Посмеялись, но женщина из деревни Урал, поджав губы, возразила:
— Неправда это, что мы, русские, хуже всех. Я помню, как мы соседям помогали. Если «супрятка», или как еще называли «помочь», шли все, у кого руки из нужного места росли. Кому дом помочь построить, кому баньку.
— У меня бабушка, покойница, такую бражку варила, никакого вина не захочешь. Позовет всю улицу, скамейки наставят, столы накроют. На столах свои булочки, варенье, соленое-копченое, чего только нет. На почетном месте — свой гармонист. Посидят, споют свои песни, напляшутся, а потом договариваются, к кому на следующий раз пойти отгуливать. Заметьте, допьяна никто не напивался.
— Раньше, раньше... Просто раньше мы все были молодыми. Солнце ярче светило. Товары были дешевле. Не вернется то времечко, вспоминай не вспоминай.
«Газель» подъехала к деревне, возле которой стояла стела с надписью «Здесь было село Обменово». Справа от дороги высились жилые строения, загоны для скота, вдали паслись овцы и лошади.
— Есть же настоящие мужики, — сказал водитель — Вот этот фермер — Володя, сам он из Верхней Суерки, нашенский.
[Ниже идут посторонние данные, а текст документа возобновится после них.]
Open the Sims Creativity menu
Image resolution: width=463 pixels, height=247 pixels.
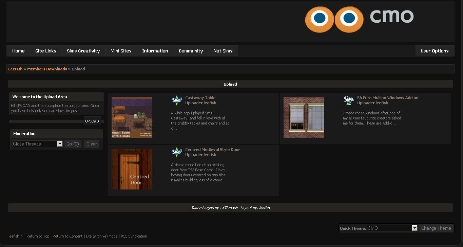83,51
Говорят, после Афгана таксовал в городе, не понравилось, сейчас здесь вот, деревню заново поднимает. Своим работникам дома уже построил. Жену, бывшую городскую, научил и коров доить, и верхом на лошади ездить. Сейчас у него уже внуки, говорят, с детства к деревенской жизни приучаются.
— Ага, а наш новый губернатор китайцев уже пригласил на наши земли. Зачем властям такие русские фермера?
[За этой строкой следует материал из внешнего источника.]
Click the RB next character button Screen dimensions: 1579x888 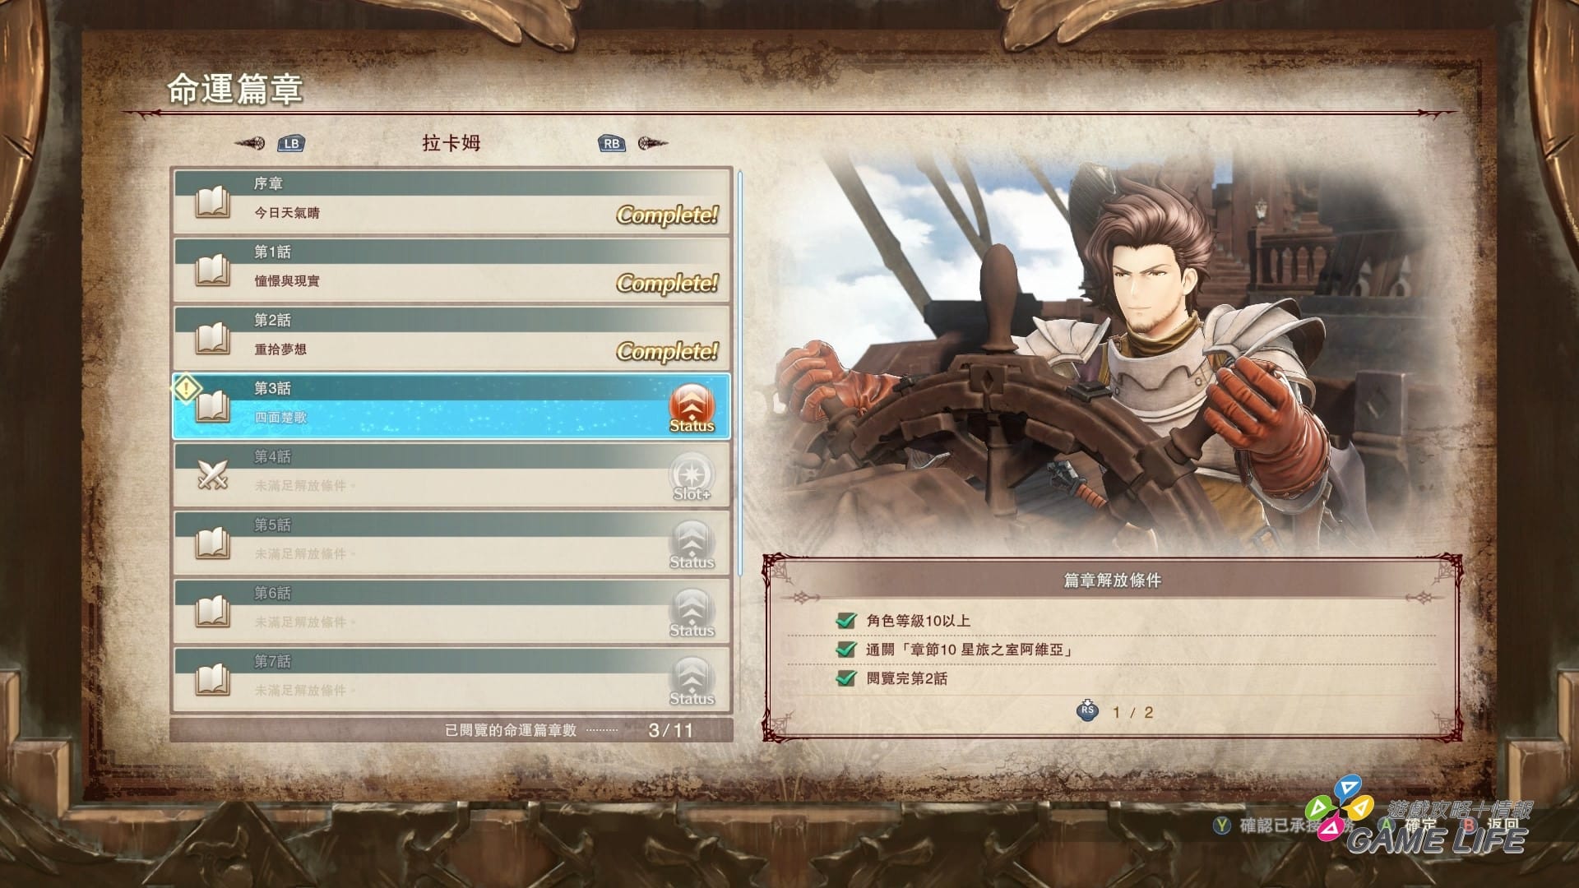(x=611, y=144)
— Хватит вам о политике, — сказала одна из женщин и попросила водителя включить магнитофон, послушать музыку. Тот включил. Салон заполнили попсовые мелодии.
— Ой, выключи свою шарманку. Сразу голова заболела. У тебя что, ничего нашего русского нет, что ли? Ей-богу, как хорошо бы просто баян или гитару послушать. Куда что делось?
В селе Мостовском Варгашинского района Курганской области в начале 90-х проживало около четырех с половиной тысяч жителей. Сегодня — около полутора тысяч. Было тридцать две организации, в которых люди могли работать и кормить свои семьи. Это СМУ, МТМ, ПМК (передвижная механизированная колонна — прим. авт.), автохозяйство, элеватор, два лесопункта, большой хлебозавод, маслозавод, большая больница с полным штатом врачей, стационаром, родильным домом, хирургией, две школы, Дом творчества для детей, детский сад на шесть групп, гостиница, общественная баня, столовая, комбинат бытового обслуживания, стационар для пожилых людей и инвалидов, колхоз, аптека, лесничество, банк, училище механизации. Это не считая обычных мелких служб, в виде почты, службы связи, электриков, своего радиоузла.
Сегодня ничего этого нет. Чудом сохранился детский сад на три группы, школа да крошечный филиал центральной районной больницы.